→ Exercise objective
Copy out all of the data below with no alterations.

→ Source information

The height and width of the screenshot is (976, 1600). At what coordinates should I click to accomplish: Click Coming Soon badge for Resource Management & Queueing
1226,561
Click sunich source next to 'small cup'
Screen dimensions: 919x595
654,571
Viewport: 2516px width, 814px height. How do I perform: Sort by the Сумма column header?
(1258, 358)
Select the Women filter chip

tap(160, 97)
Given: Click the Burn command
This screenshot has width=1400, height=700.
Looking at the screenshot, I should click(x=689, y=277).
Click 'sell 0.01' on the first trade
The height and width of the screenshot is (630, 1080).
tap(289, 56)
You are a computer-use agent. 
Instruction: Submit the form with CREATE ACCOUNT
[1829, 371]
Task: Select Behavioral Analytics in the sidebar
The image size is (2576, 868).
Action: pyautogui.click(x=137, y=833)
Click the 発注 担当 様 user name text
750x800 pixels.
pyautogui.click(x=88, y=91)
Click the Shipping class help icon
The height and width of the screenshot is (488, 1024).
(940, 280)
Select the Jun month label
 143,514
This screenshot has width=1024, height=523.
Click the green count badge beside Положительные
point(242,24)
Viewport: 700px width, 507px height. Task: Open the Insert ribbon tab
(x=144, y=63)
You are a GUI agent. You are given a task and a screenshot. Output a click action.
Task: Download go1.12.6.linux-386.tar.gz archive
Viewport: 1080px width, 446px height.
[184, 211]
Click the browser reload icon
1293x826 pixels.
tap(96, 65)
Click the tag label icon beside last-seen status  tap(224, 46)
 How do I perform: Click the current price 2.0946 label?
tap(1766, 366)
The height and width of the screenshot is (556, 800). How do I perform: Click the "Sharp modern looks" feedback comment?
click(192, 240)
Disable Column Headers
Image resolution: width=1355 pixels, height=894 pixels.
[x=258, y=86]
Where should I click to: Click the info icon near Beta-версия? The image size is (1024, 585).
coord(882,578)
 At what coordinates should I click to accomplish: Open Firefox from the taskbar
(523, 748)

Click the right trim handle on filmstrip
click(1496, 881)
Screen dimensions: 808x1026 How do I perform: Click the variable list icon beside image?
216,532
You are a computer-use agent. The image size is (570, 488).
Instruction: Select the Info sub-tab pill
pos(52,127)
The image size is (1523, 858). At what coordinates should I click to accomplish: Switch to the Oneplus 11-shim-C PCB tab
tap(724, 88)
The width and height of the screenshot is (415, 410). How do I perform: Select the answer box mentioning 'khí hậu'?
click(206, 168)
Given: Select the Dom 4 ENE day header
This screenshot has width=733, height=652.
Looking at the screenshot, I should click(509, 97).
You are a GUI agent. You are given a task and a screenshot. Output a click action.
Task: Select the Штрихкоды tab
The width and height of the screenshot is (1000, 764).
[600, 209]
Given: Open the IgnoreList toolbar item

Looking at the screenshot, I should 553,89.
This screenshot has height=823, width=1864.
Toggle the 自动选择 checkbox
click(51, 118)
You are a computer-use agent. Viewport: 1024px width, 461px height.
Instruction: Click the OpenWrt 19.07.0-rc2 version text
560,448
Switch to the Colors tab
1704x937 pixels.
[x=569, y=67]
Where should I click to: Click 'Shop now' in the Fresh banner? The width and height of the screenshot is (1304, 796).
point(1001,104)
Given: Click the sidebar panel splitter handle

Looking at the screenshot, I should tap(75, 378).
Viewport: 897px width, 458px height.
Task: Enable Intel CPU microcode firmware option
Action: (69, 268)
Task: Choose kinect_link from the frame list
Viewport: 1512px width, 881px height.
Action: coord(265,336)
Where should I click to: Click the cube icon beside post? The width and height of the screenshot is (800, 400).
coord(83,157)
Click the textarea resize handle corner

→ Answer for this exercise
The height and width of the screenshot is (976, 1600). At what coordinates should I click to accomplish: Click Coming Soon badge for Resource Management & Queueing
1226,561
Click sunich source next to 'small cup'
Screen dimensions: 919x595
654,571
Viewport: 2516px width, 814px height. How do I perform: Sort by the Сумма column header?
(1258, 358)
Select the Women filter chip

tap(160, 97)
Given: Click the Burn command
This screenshot has width=1400, height=700.
Looking at the screenshot, I should click(x=689, y=277).
Click 'sell 0.01' on the first trade
The height and width of the screenshot is (630, 1080).
tap(289, 56)
You are a computer-use agent. 
Instruction: Submit the form with CREATE ACCOUNT
[1829, 371]
Task: Select Behavioral Analytics in the sidebar
The image size is (2576, 868).
Action: pyautogui.click(x=137, y=833)
Click the 発注 担当 様 user name text
750x800 pixels.
pyautogui.click(x=88, y=91)
Click the Shipping class help icon
The height and width of the screenshot is (488, 1024).
(940, 280)
Select the Jun month label
 143,514
This screenshot has width=1024, height=523.
Click the green count badge beside Положительные
point(242,24)
Viewport: 700px width, 507px height. Task: Open the Insert ribbon tab
(x=144, y=63)
You are a GUI agent. You are given a task and a screenshot. Output a click action.
Task: Download go1.12.6.linux-386.tar.gz archive
Viewport: 1080px width, 446px height.
[184, 211]
Click the browser reload icon
1293x826 pixels.
tap(96, 65)
Click the tag label icon beside last-seen status  tap(224, 46)
 How do I perform: Click the current price 2.0946 label?
tap(1766, 366)
The height and width of the screenshot is (556, 800). How do I perform: Click the "Sharp modern looks" feedback comment?
click(192, 240)
Disable Column Headers
Image resolution: width=1355 pixels, height=894 pixels.
[x=258, y=86]
Where should I click to: Click the info icon near Beta-версия? The image size is (1024, 585).
coord(882,578)
 At what coordinates should I click to accomplish: Open Firefox from the taskbar
(523, 748)

Click the right trim handle on filmstrip
click(1496, 881)
Screen dimensions: 808x1026 How do I perform: Click the variable list icon beside image?
216,532
You are a computer-use agent. The image size is (570, 488).
Instruction: Select the Info sub-tab pill
pos(52,127)
The image size is (1523, 858). At what coordinates should I click to accomplish: Switch to the Oneplus 11-shim-C PCB tab
tap(724, 88)
The width and height of the screenshot is (415, 410). How do I perform: Select the answer box mentioning 'khí hậu'?
click(206, 168)
Given: Select the Dom 4 ENE day header
This screenshot has width=733, height=652.
Looking at the screenshot, I should click(509, 97).
You are a GUI agent. You are given a task and a screenshot. Output a click action.
Task: Select the Штрихкоды tab
The width and height of the screenshot is (1000, 764).
[600, 209]
Given: Open the IgnoreList toolbar item

Looking at the screenshot, I should 553,89.
This screenshot has height=823, width=1864.
Toggle the 自动选择 checkbox
click(51, 118)
You are a computer-use agent. Viewport: 1024px width, 461px height.
Instruction: Click the OpenWrt 19.07.0-rc2 version text
560,448
Switch to the Colors tab
1704x937 pixels.
[x=569, y=67]
Where should I click to: Click 'Shop now' in the Fresh banner? The width and height of the screenshot is (1304, 796).
point(1001,104)
Given: Click the sidebar panel splitter handle

Looking at the screenshot, I should tap(75, 378).
Viewport: 897px width, 458px height.
Task: Enable Intel CPU microcode firmware option
Action: (69, 268)
Task: Choose kinect_link from the frame list
Viewport: 1512px width, 881px height.
Action: coord(265,336)
Where should I click to: Click the cube icon beside post? The width and height of the screenshot is (800, 400).
coord(83,157)
Click the textarea resize handle corner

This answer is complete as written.